# Instructions for the task
Locate each line below that includes "document" and reproduce it.
★ ★ ★
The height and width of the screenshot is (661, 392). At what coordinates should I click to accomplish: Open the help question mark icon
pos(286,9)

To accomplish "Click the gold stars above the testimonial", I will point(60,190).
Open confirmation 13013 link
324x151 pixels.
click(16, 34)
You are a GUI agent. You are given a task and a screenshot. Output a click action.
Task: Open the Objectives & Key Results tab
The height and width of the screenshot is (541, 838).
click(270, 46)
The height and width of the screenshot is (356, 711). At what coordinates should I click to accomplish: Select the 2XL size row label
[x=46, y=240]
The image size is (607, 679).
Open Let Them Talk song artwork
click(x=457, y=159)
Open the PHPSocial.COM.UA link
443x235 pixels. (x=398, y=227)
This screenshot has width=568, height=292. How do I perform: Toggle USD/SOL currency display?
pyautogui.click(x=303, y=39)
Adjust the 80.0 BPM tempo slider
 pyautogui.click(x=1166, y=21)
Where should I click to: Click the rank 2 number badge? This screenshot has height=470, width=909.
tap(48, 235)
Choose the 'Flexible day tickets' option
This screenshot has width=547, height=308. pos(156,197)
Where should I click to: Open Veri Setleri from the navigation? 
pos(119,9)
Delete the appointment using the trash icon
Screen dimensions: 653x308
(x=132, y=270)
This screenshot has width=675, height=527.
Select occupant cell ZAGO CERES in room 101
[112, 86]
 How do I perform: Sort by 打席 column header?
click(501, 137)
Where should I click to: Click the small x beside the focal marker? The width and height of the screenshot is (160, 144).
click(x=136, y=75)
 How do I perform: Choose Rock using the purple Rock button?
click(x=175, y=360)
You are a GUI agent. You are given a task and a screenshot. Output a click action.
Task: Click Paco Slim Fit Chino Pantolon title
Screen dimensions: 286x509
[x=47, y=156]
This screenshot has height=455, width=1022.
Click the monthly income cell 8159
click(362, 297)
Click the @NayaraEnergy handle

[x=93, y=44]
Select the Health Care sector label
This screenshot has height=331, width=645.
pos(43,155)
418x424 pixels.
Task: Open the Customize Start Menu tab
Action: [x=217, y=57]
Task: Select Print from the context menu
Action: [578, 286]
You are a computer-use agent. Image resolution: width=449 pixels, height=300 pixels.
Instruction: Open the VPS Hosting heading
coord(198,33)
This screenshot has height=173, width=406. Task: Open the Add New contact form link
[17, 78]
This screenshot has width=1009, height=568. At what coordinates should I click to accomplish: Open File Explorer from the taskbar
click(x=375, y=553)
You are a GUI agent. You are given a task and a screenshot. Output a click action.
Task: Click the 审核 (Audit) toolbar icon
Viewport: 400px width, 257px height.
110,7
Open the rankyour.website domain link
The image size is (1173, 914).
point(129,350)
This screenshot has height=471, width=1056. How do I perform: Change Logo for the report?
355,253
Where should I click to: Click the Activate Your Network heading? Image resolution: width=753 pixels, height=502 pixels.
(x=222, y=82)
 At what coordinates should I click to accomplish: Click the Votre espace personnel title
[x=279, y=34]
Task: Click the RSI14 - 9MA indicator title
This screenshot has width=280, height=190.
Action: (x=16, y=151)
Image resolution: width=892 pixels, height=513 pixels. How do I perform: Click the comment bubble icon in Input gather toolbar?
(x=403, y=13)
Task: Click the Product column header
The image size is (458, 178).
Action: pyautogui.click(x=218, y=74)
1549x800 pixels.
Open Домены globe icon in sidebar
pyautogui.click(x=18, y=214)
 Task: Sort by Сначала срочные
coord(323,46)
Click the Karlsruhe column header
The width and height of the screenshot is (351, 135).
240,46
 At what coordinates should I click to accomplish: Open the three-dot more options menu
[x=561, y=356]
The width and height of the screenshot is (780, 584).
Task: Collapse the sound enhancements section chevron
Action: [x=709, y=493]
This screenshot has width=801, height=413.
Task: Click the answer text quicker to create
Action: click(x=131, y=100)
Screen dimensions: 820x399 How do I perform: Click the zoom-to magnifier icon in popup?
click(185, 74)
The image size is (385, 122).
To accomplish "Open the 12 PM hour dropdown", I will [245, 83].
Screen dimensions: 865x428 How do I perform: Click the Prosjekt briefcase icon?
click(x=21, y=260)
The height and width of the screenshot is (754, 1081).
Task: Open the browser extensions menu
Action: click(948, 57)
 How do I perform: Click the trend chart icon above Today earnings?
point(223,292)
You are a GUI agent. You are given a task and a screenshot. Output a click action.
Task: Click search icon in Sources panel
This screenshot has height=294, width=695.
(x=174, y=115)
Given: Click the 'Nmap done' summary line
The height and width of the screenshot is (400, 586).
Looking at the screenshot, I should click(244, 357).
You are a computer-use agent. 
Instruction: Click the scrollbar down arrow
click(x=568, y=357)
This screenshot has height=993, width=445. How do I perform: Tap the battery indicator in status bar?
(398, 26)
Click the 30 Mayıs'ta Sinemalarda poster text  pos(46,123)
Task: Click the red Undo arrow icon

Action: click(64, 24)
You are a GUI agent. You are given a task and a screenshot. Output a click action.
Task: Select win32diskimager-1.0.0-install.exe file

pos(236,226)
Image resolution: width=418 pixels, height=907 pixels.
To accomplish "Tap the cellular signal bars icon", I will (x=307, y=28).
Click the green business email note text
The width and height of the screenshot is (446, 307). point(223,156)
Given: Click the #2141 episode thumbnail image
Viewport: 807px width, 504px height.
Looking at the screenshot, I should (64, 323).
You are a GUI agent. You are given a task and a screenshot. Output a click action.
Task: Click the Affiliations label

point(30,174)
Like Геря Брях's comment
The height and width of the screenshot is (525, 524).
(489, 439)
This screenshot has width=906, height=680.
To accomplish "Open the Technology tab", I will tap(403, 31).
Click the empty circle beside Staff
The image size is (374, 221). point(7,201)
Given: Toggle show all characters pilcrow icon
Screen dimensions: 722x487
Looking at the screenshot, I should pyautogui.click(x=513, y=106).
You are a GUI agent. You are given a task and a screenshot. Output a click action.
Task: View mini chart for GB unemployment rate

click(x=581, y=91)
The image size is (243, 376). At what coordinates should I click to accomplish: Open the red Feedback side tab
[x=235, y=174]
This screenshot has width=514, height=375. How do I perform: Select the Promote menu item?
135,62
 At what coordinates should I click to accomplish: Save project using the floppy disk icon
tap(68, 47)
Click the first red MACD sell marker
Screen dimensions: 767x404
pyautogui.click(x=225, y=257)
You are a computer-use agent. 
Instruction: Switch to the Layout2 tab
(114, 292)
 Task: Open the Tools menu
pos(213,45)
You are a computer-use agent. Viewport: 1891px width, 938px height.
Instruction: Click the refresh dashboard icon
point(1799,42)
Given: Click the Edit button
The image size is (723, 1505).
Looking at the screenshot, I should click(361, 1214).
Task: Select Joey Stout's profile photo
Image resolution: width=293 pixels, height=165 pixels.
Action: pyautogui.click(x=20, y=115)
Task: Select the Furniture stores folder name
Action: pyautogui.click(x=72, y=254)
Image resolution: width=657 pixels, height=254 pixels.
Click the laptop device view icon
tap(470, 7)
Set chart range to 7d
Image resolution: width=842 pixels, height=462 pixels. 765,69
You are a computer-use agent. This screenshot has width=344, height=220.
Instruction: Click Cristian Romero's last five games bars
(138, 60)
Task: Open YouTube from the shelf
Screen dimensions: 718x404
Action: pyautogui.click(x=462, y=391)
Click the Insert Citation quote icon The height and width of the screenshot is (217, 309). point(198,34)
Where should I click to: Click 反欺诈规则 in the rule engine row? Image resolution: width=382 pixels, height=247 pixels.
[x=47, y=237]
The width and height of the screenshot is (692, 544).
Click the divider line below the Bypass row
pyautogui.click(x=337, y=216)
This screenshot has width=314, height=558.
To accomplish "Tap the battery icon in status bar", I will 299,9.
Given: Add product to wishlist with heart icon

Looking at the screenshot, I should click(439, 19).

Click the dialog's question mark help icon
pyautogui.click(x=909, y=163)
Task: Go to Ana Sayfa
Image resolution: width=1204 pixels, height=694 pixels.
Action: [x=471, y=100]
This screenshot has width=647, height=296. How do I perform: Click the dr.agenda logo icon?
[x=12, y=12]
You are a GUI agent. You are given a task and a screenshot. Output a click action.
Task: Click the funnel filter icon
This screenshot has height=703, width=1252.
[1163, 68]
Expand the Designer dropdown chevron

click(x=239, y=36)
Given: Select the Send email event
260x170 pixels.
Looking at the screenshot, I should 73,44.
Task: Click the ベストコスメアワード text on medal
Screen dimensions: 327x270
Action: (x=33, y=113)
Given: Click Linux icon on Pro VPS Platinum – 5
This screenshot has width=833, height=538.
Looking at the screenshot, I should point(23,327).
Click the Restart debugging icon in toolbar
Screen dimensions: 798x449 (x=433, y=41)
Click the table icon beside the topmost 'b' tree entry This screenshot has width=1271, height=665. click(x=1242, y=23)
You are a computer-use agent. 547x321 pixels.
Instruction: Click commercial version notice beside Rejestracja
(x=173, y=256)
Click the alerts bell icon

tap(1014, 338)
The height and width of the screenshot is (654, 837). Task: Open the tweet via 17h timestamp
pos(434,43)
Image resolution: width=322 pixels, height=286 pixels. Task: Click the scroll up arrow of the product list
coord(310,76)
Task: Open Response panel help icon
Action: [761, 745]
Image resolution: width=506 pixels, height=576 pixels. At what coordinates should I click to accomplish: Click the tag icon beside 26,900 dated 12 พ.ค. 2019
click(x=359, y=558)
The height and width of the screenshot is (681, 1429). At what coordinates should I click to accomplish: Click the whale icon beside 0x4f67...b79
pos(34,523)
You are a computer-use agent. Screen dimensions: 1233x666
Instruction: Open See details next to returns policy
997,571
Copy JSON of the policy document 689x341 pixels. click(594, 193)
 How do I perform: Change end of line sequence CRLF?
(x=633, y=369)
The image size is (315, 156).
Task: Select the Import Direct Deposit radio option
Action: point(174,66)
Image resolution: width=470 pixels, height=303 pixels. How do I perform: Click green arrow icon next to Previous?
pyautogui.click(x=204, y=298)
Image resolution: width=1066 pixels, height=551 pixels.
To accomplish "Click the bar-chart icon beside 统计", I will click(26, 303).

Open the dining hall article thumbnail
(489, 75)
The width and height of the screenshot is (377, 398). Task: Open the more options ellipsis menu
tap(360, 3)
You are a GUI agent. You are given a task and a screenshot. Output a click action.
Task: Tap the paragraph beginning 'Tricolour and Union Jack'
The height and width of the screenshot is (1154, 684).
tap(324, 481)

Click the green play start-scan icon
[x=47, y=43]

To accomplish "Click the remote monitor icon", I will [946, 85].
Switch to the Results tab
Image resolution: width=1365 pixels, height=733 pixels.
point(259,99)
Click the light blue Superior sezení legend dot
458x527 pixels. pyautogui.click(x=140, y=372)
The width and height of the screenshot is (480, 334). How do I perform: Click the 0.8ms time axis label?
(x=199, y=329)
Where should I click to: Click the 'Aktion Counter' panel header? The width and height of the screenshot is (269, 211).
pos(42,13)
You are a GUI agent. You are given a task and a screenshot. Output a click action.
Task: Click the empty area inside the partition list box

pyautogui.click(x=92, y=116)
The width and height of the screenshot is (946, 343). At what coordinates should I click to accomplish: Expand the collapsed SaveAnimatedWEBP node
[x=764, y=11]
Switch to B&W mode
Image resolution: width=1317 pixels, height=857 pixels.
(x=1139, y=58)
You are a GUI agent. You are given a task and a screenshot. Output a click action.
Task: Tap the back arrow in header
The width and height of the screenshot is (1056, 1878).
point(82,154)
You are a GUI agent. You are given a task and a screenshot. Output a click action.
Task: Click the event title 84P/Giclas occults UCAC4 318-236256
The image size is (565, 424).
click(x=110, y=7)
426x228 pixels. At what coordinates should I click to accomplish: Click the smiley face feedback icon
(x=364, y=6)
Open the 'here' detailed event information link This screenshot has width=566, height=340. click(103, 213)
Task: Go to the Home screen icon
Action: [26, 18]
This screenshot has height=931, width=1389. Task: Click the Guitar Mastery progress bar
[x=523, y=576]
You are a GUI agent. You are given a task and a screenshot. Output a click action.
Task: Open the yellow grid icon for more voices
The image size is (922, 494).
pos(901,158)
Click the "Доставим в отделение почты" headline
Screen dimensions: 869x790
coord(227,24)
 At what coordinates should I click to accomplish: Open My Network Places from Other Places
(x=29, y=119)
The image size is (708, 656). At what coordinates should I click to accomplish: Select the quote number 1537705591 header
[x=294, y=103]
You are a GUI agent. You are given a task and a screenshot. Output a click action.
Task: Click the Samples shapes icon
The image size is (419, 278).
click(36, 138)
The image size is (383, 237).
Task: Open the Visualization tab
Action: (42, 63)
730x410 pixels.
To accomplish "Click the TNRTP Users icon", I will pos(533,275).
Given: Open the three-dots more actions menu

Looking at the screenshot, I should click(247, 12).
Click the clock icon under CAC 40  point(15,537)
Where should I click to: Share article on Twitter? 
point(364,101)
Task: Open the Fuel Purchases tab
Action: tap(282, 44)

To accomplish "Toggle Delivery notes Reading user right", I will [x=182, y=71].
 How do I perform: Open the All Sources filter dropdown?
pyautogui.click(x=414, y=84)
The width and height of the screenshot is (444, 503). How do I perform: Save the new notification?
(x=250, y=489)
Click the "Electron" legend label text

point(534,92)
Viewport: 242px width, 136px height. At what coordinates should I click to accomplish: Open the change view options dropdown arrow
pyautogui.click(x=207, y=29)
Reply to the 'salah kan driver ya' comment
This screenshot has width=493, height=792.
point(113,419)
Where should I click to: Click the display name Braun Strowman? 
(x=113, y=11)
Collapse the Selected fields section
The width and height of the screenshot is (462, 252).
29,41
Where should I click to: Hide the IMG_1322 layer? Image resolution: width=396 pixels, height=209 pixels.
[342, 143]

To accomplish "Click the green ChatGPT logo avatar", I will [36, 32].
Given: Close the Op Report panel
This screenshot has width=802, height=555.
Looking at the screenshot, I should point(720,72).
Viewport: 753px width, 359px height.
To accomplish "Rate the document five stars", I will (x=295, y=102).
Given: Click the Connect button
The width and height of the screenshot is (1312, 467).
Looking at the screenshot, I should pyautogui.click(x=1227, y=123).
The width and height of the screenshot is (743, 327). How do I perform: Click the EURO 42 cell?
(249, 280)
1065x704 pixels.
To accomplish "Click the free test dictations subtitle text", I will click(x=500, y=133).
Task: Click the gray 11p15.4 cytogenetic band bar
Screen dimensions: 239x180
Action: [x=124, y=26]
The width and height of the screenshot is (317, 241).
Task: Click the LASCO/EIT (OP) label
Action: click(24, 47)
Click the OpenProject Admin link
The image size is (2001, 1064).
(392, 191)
★ ★ ★
# Result of this task
Copy JSON of the policy document 689x341 pixels. click(594, 193)
To accomplish "Rate the document five stars", I will (x=295, y=102).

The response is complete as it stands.